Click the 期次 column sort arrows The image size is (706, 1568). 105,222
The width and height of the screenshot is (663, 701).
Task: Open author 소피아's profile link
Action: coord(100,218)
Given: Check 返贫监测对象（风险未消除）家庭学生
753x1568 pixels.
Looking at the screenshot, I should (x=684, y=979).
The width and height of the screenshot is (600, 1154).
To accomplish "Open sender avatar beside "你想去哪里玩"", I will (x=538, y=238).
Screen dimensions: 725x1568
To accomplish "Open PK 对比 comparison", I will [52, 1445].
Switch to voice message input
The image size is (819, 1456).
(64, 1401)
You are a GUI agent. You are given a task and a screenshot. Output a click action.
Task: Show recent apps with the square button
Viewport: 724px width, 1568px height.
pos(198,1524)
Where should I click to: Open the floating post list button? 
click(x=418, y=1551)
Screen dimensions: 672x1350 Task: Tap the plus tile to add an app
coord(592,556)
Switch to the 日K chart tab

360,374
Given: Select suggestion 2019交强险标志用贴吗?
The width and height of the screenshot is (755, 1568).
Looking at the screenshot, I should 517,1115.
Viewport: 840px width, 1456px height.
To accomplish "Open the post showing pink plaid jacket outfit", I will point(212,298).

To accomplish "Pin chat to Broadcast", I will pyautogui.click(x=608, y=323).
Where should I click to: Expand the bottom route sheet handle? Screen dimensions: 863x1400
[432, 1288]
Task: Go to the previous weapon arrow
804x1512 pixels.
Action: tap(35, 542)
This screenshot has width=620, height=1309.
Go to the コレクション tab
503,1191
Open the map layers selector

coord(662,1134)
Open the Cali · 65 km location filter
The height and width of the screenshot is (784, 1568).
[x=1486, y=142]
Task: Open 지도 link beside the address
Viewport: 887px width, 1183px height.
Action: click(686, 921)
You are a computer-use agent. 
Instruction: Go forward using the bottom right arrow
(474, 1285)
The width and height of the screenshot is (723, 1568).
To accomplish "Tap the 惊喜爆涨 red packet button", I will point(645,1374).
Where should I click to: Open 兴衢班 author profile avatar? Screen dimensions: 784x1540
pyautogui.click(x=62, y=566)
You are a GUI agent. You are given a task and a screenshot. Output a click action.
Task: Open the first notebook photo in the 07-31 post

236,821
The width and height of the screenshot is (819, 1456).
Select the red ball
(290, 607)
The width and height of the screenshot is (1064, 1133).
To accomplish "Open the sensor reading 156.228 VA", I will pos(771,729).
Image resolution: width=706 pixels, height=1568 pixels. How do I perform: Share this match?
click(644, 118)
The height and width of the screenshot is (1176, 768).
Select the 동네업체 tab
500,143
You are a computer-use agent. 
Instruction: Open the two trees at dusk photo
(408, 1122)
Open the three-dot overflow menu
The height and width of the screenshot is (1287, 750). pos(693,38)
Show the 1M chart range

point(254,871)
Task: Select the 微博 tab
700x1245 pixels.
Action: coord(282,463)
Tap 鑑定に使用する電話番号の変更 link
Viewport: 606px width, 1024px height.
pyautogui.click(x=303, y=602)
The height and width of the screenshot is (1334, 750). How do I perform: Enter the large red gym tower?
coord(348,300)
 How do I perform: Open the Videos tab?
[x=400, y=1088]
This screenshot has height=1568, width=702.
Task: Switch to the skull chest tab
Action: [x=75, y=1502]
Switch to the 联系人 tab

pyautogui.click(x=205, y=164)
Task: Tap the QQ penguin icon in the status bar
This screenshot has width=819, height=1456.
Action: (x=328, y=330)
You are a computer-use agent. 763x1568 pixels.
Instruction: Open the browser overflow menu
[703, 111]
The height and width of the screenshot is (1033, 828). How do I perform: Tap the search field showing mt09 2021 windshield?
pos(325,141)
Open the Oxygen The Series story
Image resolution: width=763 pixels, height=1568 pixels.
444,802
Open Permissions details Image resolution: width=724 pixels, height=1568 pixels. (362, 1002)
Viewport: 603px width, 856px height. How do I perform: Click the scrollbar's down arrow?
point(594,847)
____________________
◆ **GOAL**
Can you repeat all of the data above with "Viewport:" changed to "Display:" everywhere and nothing else altered?

◆ **PROBLEM SOLUTION**
Click the 期次 column sort arrows The image size is (706, 1568). 105,222
The width and height of the screenshot is (663, 701).
Task: Open author 소피아's profile link
Action: coord(100,218)
Given: Check 返贫监测对象（风险未消除）家庭学生
753x1568 pixels.
Looking at the screenshot, I should (x=684, y=979).
The width and height of the screenshot is (600, 1154).
To accomplish "Open sender avatar beside "你想去哪里玩"", I will (x=538, y=238).
Screen dimensions: 725x1568
To accomplish "Open PK 对比 comparison", I will [52, 1445].
Switch to voice message input
The image size is (819, 1456).
(64, 1401)
You are a GUI agent. You are given a task and a screenshot. Output a click action.
Task: Show recent apps with the square button
Display: 724px width, 1568px height.
pos(198,1524)
Where should I click to: Open the floating post list button? 
click(x=418, y=1551)
Screen dimensions: 672x1350 Task: Tap the plus tile to add an app
coord(592,556)
Switch to the 日K chart tab

360,374
Given: Select suggestion 2019交强险标志用贴吗?
The width and height of the screenshot is (755, 1568).
Looking at the screenshot, I should 517,1115.
Display: 840px width, 1456px height.
To accomplish "Open the post showing pink plaid jacket outfit", I will point(212,298).

To accomplish "Pin chat to Broadcast", I will pyautogui.click(x=608, y=323).
Where should I click to: Expand the bottom route sheet handle? Screen dimensions: 863x1400
[432, 1288]
Task: Go to the previous weapon arrow
804x1512 pixels.
Action: tap(35, 542)
This screenshot has width=620, height=1309.
Go to the コレクション tab
503,1191
Open the map layers selector

coord(662,1134)
Open the Cali · 65 km location filter
The height and width of the screenshot is (784, 1568).
[x=1486, y=142]
Task: Open 지도 link beside the address
Display: 887px width, 1183px height.
Action: click(686, 921)
You are a computer-use agent. 
Instruction: Go forward using the bottom right arrow
(474, 1285)
The width and height of the screenshot is (723, 1568).
To accomplish "Tap the 惊喜爆涨 red packet button", I will point(645,1374).
Where should I click to: Open 兴衢班 author profile avatar? Screen dimensions: 784x1540
pyautogui.click(x=62, y=566)
You are a GUI agent. You are given a task and a screenshot. Output a click action.
Task: Open the first notebook photo in the 07-31 post

236,821
The width and height of the screenshot is (819, 1456).
Select the red ball
(290, 607)
The width and height of the screenshot is (1064, 1133).
To accomplish "Open the sensor reading 156.228 VA", I will pos(771,729).
Image resolution: width=706 pixels, height=1568 pixels. How do I perform: Share this match?
click(644, 118)
The height and width of the screenshot is (1176, 768).
Select the 동네업체 tab
500,143
You are a computer-use agent. 
Instruction: Open the two trees at dusk photo
(408, 1122)
Open the three-dot overflow menu
The height and width of the screenshot is (1287, 750). pos(693,38)
Show the 1M chart range

point(254,871)
Task: Select the 微博 tab
700x1245 pixels.
Action: coord(282,463)
Tap 鑑定に使用する電話番号の変更 link
Display: 606px width, 1024px height.
pyautogui.click(x=303, y=602)
The height and width of the screenshot is (1334, 750). How do I perform: Enter the large red gym tower?
coord(348,300)
 How do I perform: Open the Videos tab?
[x=400, y=1088]
This screenshot has height=1568, width=702.
Task: Switch to the skull chest tab
Action: [x=75, y=1502]
Switch to the 联系人 tab

pyautogui.click(x=205, y=164)
Task: Tap the QQ penguin icon in the status bar
This screenshot has width=819, height=1456.
Action: (x=328, y=330)
You are a computer-use agent. 763x1568 pixels.
Instruction: Open the browser overflow menu
[703, 111]
The height and width of the screenshot is (1033, 828). How do I perform: Tap the search field showing mt09 2021 windshield?
pos(325,141)
Open the Oxygen The Series story
Image resolution: width=763 pixels, height=1568 pixels.
444,802
Open Permissions details Image resolution: width=724 pixels, height=1568 pixels. (362, 1002)
Display: 603px width, 856px height. How do I perform: Click the scrollbar's down arrow?
point(594,847)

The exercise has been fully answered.